Fiji has a strong tradition of modesty, especially in the rural areas. Karen's walking shorts would not have raised any eyebrows in the U.S., but since they came above her knee, she was given a sarong to put on before we even entered the village of Viseisei. This village is considered the oldest continuous settlement in Fiji, and it was a privilege to be able to tour it.
One of the things we found most impressive was the neatness. While the villagers were not wealthy, and there was plenty of weathering on the buildings, each house had cheery curtains in the windows and the lawns and flower beds were well tended and edged with white rocks. It was also very quiet. Our guide told us they don't allow noisy parties or loud music, and there are few vehicles.
This was the chief's house. You can distinguish the head house from the others in the villages by the addition of white shells on the ridgepole ends. This village also had a viewing platform that had been constructed for Prince Charles' historic visit a few years ago.
This was such an intriguing monument. The long instrument is a cannibal club, the "v" at the end for hooking your enemy under the chin and breaking his neck. The cross stands atop the club, a tribute to how missionaries helped stamp out cannibalism in Fiji. This is one instance where no one minds the influence of the white man on a native culture : ) Thankfully, the effect of the brave Methodist missionaries from so many years ago is still going strong, evidenced by healthy churches like this one. I literally got chills when we came out the front of this church after having entered and toured it from back to front, and turned and read the name "John Wesley." What a testimony to those brave souls! While reading guidebooks before our trip, I learned that the last person recorded to have been eaten by cannibals in Fiji was a missionary in the late 1800's. I can't imagine the courage to even make the treacherous ocean voyage in those days, let alone confront cannibals so fierce that the slightest mistake or offense could cost you your life.

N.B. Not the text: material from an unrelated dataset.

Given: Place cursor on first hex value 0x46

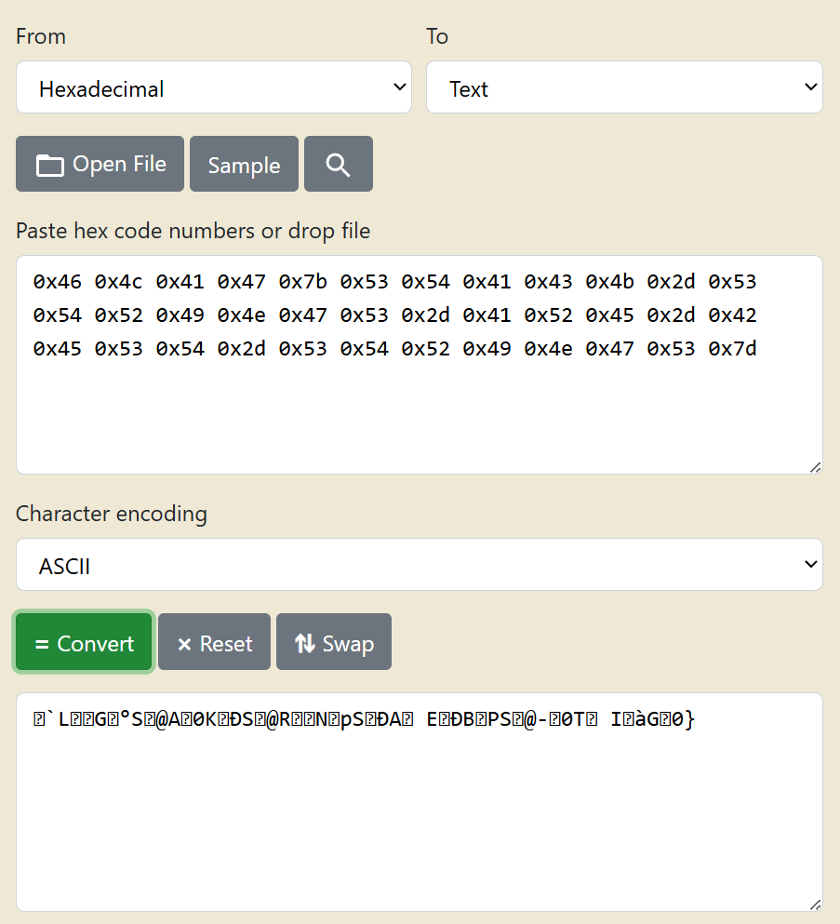Looking at the screenshot, I should (x=57, y=282).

Our guide was a really lively one, and he sat us down in the pews and explained at length about the importance of the church to the community, why they don't have icons there, and how it had been built entirely with volunteer labor and donations by the people of the village. It was so interesting to hear about their musical traditions. The guide then proceeded to sing Amazing Grace in the gorgeous acoustics of the quiet, cool building. He asked if anyone knew "the Titanic song" and we all laughed, thinking he meant "My Heart Will Go On," but he wanted us to sing "Nearer My God to Thee." So Mike and I did.
I'll never forget that interlude. It was such an immense contrast to the Hindu temple we visited later the same afternoon.
The chief has a special place of honor in the church, too. Back out into the HOT and gorgeous tropical sunshine, we had to stop and compliment the enterprising village ladies on their wares, neatly arranged on tables and covered with cloths until visitors might drop in. You can see another cement monument in the background of this photo. There were many tributes to honored ancestors and tribe leaders, whom they revere but do not worship.
It was fun to see the traditional lovo being unearthed in a village setting, since we had observed it at the resort as one of the cultural activities. Oh my goodness, did it ever smell good! This was quite a large one, because it was to be sold hot to other village families. Kind of like grabbing a rotisserie chicken from the deli!
I have lots of other pictures, but this post is long enough already! Almost done sharing our Fiji adventure with you all. I still can hardly believe it happened. I have to keep looking at the pictures to convince myself it wasn't a dream.